◆ **Requirements**:
Could you give the lines of the records from the line with "At what coordinates should I click to accomplish: Select" to the line with "This screenshot has width=1456, height=819.", both included, as a numbered list with blank lines left out?
################
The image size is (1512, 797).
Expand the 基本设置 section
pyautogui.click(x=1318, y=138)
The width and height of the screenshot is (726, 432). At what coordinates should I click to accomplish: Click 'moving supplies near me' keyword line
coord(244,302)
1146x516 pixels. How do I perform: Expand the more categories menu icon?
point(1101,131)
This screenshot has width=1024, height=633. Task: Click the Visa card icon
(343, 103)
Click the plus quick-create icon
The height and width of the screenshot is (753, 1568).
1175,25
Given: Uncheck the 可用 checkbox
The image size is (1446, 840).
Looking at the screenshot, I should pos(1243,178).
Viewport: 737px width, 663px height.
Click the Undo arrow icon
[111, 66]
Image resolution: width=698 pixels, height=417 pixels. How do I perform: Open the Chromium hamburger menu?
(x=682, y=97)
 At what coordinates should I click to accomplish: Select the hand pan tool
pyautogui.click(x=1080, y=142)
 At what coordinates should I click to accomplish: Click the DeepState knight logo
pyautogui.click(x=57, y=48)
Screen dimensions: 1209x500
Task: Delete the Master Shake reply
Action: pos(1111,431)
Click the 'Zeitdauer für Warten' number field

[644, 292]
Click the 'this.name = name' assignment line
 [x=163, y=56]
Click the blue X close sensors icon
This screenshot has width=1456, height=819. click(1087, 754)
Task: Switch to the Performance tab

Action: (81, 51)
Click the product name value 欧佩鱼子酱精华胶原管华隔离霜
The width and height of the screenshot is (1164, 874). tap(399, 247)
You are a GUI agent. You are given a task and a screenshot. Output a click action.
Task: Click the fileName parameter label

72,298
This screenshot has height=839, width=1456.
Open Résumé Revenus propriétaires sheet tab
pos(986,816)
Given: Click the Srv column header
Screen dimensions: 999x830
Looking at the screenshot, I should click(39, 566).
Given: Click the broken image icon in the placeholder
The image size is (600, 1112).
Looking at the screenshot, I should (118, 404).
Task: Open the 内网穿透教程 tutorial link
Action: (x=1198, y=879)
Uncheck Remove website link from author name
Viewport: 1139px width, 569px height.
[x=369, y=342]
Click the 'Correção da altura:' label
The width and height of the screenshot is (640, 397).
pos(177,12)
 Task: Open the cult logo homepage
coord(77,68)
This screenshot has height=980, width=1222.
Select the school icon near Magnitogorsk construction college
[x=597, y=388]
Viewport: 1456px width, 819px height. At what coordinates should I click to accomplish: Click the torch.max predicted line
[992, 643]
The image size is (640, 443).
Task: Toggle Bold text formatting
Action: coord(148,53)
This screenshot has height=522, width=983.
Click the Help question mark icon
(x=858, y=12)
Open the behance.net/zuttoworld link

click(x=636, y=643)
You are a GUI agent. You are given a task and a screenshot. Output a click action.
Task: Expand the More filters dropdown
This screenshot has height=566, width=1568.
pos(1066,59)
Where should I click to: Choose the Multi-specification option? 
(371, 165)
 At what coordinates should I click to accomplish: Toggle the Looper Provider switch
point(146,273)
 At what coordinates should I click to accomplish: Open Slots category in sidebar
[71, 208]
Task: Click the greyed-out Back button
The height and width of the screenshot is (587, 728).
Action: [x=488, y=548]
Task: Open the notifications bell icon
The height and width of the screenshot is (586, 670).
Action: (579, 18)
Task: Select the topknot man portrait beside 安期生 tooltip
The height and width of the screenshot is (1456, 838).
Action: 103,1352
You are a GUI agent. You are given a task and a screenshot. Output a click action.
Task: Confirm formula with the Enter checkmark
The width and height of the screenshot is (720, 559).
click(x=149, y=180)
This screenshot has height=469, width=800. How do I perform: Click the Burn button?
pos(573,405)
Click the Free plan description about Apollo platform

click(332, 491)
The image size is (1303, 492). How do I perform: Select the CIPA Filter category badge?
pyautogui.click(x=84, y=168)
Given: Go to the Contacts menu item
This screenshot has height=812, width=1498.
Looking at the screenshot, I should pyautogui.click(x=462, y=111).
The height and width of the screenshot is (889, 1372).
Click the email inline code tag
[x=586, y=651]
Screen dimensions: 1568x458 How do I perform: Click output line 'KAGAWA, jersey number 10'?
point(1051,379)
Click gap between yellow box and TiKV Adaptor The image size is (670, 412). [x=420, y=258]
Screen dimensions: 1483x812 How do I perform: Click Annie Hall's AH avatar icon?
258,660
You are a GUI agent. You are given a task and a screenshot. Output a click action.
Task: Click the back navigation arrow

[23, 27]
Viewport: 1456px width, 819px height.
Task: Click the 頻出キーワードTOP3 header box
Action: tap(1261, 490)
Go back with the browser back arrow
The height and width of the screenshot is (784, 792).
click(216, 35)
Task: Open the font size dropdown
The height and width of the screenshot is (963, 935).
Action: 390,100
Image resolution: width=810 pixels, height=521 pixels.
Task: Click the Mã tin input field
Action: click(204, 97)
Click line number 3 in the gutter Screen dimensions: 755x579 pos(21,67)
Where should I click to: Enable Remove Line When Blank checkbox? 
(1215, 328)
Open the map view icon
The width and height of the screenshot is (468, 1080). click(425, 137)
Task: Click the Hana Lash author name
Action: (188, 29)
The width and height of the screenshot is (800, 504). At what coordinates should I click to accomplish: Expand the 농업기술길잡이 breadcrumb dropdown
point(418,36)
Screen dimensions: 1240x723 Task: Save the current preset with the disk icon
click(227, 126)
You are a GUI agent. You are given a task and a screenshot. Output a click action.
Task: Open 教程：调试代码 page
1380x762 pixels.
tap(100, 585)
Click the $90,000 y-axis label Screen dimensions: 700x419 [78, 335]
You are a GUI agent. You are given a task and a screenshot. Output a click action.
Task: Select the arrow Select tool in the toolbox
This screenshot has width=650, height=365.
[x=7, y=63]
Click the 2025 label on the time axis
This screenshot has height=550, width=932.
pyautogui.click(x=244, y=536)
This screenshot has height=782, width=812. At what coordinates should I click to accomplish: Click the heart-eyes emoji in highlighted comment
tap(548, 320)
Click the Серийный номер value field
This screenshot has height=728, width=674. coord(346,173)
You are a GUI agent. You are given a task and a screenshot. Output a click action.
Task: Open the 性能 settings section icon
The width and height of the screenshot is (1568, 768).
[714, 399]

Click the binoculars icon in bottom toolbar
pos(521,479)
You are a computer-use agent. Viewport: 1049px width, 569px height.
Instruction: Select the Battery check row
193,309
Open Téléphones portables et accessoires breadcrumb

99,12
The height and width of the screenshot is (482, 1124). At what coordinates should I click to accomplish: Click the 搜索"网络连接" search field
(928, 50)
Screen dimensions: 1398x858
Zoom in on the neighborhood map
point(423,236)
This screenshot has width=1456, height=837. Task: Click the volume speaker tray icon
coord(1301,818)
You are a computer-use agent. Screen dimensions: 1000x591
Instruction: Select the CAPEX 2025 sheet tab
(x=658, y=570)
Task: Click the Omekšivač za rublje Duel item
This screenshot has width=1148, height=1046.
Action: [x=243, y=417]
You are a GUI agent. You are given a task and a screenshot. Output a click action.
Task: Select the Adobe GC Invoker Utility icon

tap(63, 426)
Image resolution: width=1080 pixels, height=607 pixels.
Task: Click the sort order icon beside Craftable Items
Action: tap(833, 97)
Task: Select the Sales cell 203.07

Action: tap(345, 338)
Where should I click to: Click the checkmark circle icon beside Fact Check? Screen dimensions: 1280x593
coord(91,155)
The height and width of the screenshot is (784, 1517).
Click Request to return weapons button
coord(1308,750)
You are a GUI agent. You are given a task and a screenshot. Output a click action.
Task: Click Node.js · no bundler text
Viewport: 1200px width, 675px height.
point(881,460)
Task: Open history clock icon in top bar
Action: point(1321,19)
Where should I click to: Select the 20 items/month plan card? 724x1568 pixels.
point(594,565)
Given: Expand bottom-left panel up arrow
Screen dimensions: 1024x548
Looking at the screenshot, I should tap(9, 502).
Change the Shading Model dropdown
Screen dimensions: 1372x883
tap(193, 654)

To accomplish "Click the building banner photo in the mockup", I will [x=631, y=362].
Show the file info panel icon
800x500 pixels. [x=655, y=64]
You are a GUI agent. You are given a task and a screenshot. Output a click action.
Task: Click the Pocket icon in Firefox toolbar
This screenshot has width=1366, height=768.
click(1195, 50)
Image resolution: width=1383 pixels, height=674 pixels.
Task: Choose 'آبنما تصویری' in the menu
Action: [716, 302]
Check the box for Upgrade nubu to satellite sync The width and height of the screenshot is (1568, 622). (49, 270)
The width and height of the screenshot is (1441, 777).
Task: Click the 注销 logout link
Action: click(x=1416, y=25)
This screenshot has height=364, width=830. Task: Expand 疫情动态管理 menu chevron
################
◆ **Response to the task**:
1.  At what coordinates should I click to accomplish: Select the hand pan tool
2. pyautogui.click(x=1080, y=142)
3.  At what coordinates should I click to accomplish: Click the DeepState knight logo
4. pyautogui.click(x=57, y=48)
5. Screen dimensions: 1209x500
6. Task: Delete the Master Shake reply
7. Action: pos(1111,431)
8. Click the 'Zeitdauer für Warten' number field
9. [644, 292]
10. Click the 'this.name = name' assignment line
11.  [x=163, y=56]
12. Click the blue X close sensors icon
13. This screenshot has width=1456, height=819. click(1087, 754)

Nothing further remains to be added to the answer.